Exercise directions → Output all of the listing, leaving every line exactly as written.

Given data →
◇ ◇ ◇ ◇ ◇
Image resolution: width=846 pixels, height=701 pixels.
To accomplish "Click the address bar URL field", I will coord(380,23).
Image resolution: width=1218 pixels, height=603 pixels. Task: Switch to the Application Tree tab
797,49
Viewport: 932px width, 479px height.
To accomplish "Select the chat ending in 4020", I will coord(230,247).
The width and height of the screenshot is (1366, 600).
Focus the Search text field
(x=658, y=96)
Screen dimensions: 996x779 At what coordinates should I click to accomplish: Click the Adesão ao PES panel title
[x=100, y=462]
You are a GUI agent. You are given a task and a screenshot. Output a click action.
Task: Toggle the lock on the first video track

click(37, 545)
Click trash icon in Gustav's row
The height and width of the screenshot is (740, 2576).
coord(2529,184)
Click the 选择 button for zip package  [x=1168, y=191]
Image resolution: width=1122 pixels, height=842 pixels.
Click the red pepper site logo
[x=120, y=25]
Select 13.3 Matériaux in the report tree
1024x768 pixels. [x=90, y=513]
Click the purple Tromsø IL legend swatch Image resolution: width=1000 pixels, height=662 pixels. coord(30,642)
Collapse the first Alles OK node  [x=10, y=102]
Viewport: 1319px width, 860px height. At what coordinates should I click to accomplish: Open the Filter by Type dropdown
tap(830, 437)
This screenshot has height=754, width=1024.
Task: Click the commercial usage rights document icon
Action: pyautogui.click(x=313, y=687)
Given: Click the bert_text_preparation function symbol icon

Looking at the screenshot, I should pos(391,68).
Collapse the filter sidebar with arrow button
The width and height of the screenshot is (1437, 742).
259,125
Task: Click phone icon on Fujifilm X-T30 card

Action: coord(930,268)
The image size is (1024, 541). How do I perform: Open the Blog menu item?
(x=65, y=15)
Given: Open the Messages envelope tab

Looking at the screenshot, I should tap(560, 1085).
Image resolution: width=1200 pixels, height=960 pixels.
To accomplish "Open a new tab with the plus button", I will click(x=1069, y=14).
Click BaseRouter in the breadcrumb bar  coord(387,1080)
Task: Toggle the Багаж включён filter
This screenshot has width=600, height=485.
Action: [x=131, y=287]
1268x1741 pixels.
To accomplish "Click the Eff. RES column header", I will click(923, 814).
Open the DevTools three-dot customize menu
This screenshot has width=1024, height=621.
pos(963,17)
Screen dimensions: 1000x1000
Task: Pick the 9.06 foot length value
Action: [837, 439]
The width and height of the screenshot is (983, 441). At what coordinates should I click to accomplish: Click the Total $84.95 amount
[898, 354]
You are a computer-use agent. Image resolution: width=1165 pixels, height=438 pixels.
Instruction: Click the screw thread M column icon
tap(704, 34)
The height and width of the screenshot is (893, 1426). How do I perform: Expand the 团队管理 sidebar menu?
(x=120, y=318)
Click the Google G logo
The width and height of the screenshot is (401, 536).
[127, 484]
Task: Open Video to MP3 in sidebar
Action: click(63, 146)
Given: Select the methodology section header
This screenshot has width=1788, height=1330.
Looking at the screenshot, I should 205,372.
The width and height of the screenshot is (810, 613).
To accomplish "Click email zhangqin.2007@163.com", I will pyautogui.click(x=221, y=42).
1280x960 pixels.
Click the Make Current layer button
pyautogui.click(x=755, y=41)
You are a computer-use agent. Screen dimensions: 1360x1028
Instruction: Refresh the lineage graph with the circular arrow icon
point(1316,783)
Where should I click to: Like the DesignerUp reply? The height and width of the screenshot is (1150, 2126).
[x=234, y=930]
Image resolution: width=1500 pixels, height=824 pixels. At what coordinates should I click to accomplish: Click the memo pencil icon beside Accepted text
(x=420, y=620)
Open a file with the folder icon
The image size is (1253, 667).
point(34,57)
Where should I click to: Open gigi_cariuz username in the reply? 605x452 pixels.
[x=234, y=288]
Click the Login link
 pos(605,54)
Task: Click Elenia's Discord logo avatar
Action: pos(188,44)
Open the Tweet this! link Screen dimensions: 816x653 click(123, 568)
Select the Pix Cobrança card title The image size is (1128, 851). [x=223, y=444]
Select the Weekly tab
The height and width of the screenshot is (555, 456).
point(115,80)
◇ ◇ ◇ ◇ ◇
Your response →
Image resolution: width=846 pixels, height=701 pixels.
To accomplish "Click the address bar URL field", I will coord(380,23).
Image resolution: width=1218 pixels, height=603 pixels. Task: Switch to the Application Tree tab
797,49
Viewport: 932px width, 479px height.
To accomplish "Select the chat ending in 4020", I will coord(230,247).
The width and height of the screenshot is (1366, 600).
Focus the Search text field
(x=658, y=96)
Screen dimensions: 996x779 At what coordinates should I click to accomplish: Click the Adesão ao PES panel title
[x=100, y=462]
You are a GUI agent. You are given a task and a screenshot. Output a click action.
Task: Toggle the lock on the first video track

click(37, 545)
Click trash icon in Gustav's row
The height and width of the screenshot is (740, 2576).
coord(2529,184)
Click the 选择 button for zip package  [x=1168, y=191]
Image resolution: width=1122 pixels, height=842 pixels.
Click the red pepper site logo
[x=120, y=25]
Select 13.3 Matériaux in the report tree
1024x768 pixels. [x=90, y=513]
Click the purple Tromsø IL legend swatch Image resolution: width=1000 pixels, height=662 pixels. coord(30,642)
Collapse the first Alles OK node  [x=10, y=102]
Viewport: 1319px width, 860px height. At what coordinates should I click to accomplish: Open the Filter by Type dropdown
tap(830, 437)
This screenshot has height=754, width=1024.
Task: Click the commercial usage rights document icon
Action: pyautogui.click(x=313, y=687)
Given: Click the bert_text_preparation function symbol icon

Looking at the screenshot, I should pos(391,68).
Collapse the filter sidebar with arrow button
The width and height of the screenshot is (1437, 742).
259,125
Task: Click phone icon on Fujifilm X-T30 card

Action: coord(930,268)
The image size is (1024, 541). How do I perform: Open the Blog menu item?
(x=65, y=15)
Given: Open the Messages envelope tab

Looking at the screenshot, I should tap(560, 1085).
Image resolution: width=1200 pixels, height=960 pixels.
To accomplish "Open a new tab with the plus button", I will click(x=1069, y=14).
Click BaseRouter in the breadcrumb bar  coord(387,1080)
Task: Toggle the Багаж включён filter
This screenshot has width=600, height=485.
Action: [x=131, y=287]
1268x1741 pixels.
To accomplish "Click the Eff. RES column header", I will click(923, 814).
Open the DevTools three-dot customize menu
This screenshot has width=1024, height=621.
pos(963,17)
Screen dimensions: 1000x1000
Task: Pick the 9.06 foot length value
Action: [837, 439]
The width and height of the screenshot is (983, 441). At what coordinates should I click to accomplish: Click the Total $84.95 amount
[898, 354]
You are a computer-use agent. Image resolution: width=1165 pixels, height=438 pixels.
Instruction: Click the screw thread M column icon
tap(704, 34)
The height and width of the screenshot is (893, 1426). How do I perform: Expand the 团队管理 sidebar menu?
(x=120, y=318)
Click the Google G logo
The width and height of the screenshot is (401, 536).
[127, 484]
Task: Open Video to MP3 in sidebar
Action: click(63, 146)
Given: Select the methodology section header
This screenshot has width=1788, height=1330.
Looking at the screenshot, I should 205,372.
The width and height of the screenshot is (810, 613).
To accomplish "Click email zhangqin.2007@163.com", I will pyautogui.click(x=221, y=42).
1280x960 pixels.
Click the Make Current layer button
pyautogui.click(x=755, y=41)
You are a computer-use agent. Screen dimensions: 1360x1028
Instruction: Refresh the lineage graph with the circular arrow icon
point(1316,783)
Where should I click to: Like the DesignerUp reply? The height and width of the screenshot is (1150, 2126).
[x=234, y=930]
Image resolution: width=1500 pixels, height=824 pixels. At what coordinates should I click to accomplish: Click the memo pencil icon beside Accepted text
(x=420, y=620)
Open a file with the folder icon
The image size is (1253, 667).
point(34,57)
Where should I click to: Open gigi_cariuz username in the reply? 605x452 pixels.
[x=234, y=288]
Click the Login link
 pos(605,54)
Task: Click Elenia's Discord logo avatar
Action: pos(188,44)
Open the Tweet this! link Screen dimensions: 816x653 click(123, 568)
Select the Pix Cobrança card title The image size is (1128, 851). [x=223, y=444]
Select the Weekly tab
The height and width of the screenshot is (555, 456).
point(115,80)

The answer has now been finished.